Comme les catastrophes annoncées par l’évêque en cas de désobéissance à ses avertissements se produiront toujours, il finira, en effet, par obtenir des survivants qu’ils adoptent des comportements un tout petit peu plus chrétiens, respectent la parole donnée, n’abusent plus de leur force et épargnent les faibles. Bilan admirable, eu égard aux mœurs de l’époque qui lui vaudra d’être enterré en grande pompe dans l’abbatiale Saint-Vincent, sur la rive gauche de la Seine, rebaptisée en son honneur Saint-Germain-des-Prés. Lors de sa mort, le 28 mai 576, Germain aura atteint l’âge respectable de 80 ans. Un record pour un homme que sa propre famille aura, toute son enfance, essayé de tuer…
Le souffre-douleur des siens
Germain, en effet, n’aurait même pas dû voir le jour. Dernier-né d’une famille de l’aristocratie gallo-romaine d’Autun, il n’est pas désiré et sa mère, quoique catholique, encouragée par son époux et sa belle-mère, décide d’avorter de cet enfant de trop dont la naissance entame les parts d’héritage de ses aînés. Rien n’y fait : elle ne parvient pas à se débarrasser du bébé et doit poursuivre sa grossesse.
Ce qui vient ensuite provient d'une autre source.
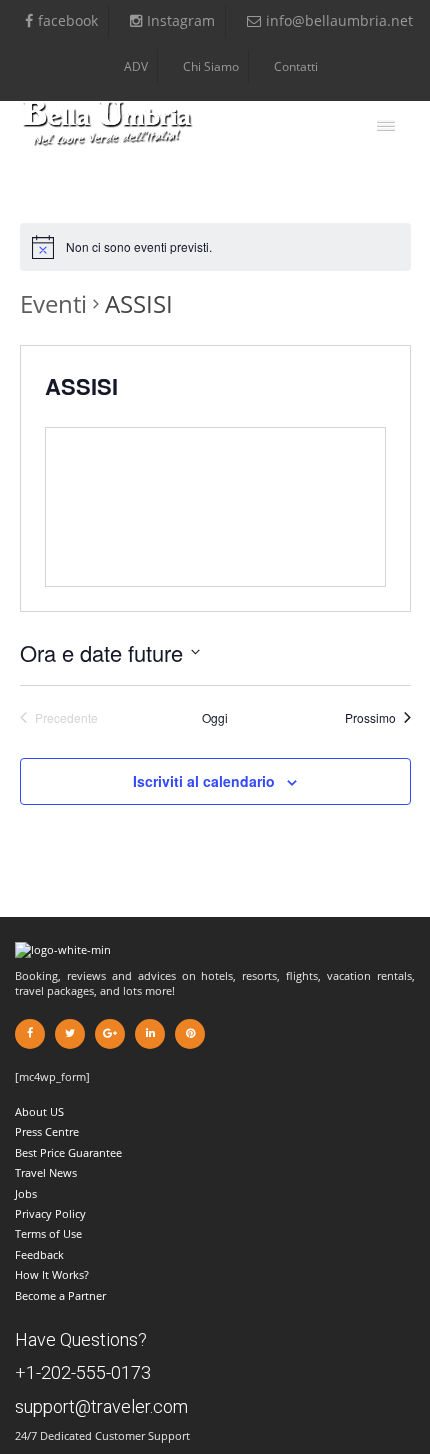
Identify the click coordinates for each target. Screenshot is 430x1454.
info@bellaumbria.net (339, 20)
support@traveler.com (101, 1406)
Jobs (26, 1193)
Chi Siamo (211, 66)
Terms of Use (48, 1233)
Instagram (181, 20)
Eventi (53, 303)
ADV (136, 66)
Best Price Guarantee (68, 1152)
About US (39, 1111)
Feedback (39, 1254)
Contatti (296, 66)
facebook (68, 20)
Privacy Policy (50, 1213)
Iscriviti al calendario (204, 781)
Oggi (215, 718)
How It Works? (52, 1274)
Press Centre (47, 1131)
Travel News (46, 1172)
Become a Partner (60, 1295)
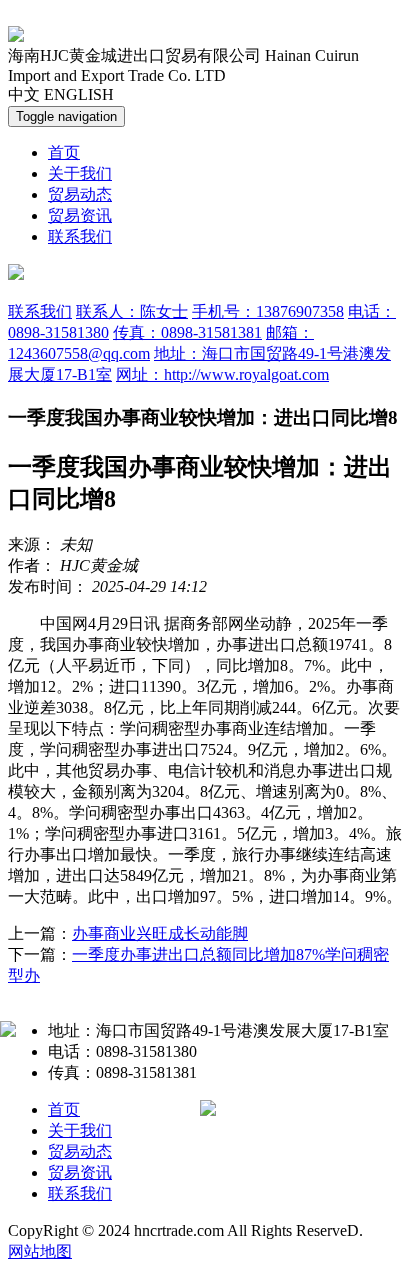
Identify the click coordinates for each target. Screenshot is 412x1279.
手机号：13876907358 (268, 311)
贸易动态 (80, 194)
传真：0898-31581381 (187, 332)
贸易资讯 (80, 215)
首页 (64, 152)
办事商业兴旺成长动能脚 (160, 933)
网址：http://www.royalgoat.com (222, 374)
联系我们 (80, 236)
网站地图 (40, 1251)
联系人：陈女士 (132, 311)
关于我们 (80, 173)
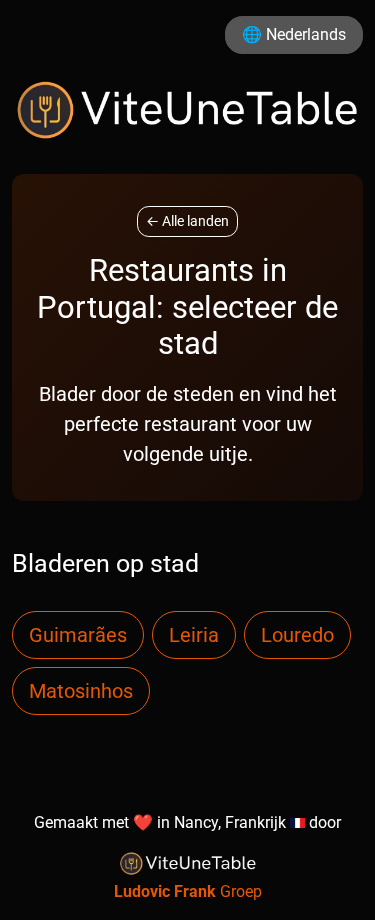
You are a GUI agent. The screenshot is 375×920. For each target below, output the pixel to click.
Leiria (194, 635)
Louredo (297, 635)
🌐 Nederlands (294, 34)
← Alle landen (187, 221)
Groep (188, 891)
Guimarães (78, 635)
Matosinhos (81, 691)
Autrefois, il restait aux parents, selon l’usage romain, la possibilité de l’abandonner à sa naissance mais l’Église a fait interdire par la loi dès les années 320 ce droit d’exposition condamnant ces infortunés soit à mourir de faim et de froid dans la rue, s’ils n’ont pas été avant dévorés par les chiens ou les cochons, soit à être élevés par des truands dans le but de les prostituer ou les faire mendier après les avoir estropiés. Certes, Autun, en cette année 496 où Germain vient au monde, est désormais sous contrôle des Burgondes, peuple germanique converti à l’arianisme, mais le droit barbare est tout aussi restrictif que celui de Rome : dès qu’il a poussé son premier cri, un nouveau-né est sacré et, dans les pires tueries familiales, nul n’ose porter la main sur les très jeunes enfants.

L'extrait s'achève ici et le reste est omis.